◆ Provided information ◆
▬▬▬

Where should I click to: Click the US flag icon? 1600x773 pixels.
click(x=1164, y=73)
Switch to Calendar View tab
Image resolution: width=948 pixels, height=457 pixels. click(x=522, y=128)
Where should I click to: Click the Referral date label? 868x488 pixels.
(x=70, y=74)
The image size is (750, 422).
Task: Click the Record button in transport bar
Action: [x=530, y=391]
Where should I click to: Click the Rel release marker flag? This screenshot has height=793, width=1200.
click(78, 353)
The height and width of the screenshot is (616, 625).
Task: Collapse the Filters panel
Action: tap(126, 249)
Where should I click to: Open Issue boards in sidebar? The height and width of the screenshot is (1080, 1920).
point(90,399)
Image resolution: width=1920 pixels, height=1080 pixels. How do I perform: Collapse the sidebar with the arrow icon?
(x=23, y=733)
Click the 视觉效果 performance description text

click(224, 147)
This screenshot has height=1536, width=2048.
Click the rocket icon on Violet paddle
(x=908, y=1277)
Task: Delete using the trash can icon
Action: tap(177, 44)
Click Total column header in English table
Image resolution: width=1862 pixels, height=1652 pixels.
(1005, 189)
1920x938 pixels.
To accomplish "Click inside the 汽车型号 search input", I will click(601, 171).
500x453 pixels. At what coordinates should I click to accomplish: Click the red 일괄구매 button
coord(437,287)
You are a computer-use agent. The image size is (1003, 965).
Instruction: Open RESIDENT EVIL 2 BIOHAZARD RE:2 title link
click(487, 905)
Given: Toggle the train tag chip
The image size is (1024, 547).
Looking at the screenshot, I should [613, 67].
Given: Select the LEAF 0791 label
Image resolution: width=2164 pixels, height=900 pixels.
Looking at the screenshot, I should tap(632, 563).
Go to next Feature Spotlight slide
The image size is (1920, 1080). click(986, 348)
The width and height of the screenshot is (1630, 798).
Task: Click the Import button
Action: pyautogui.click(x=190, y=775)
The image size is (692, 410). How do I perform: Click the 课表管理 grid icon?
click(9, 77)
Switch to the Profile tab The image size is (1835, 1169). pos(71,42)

▬▬▬

◆ Exercise objective ◆
Rescale the part of the records that opens with the line containing "The image size is (692, 410)." and closes with the end of the records, giving those lines again in full, requests included. Multiply every coordinate in the answers by 1.35 and round to whole numbers, with halves rounded up.

◆ Task answer ◆
The image size is (692, 410). How do I perform: Click the 课表管理 grid icon?
click(12, 104)
Switch to the Profile tab The image size is (1835, 1169). pos(96,57)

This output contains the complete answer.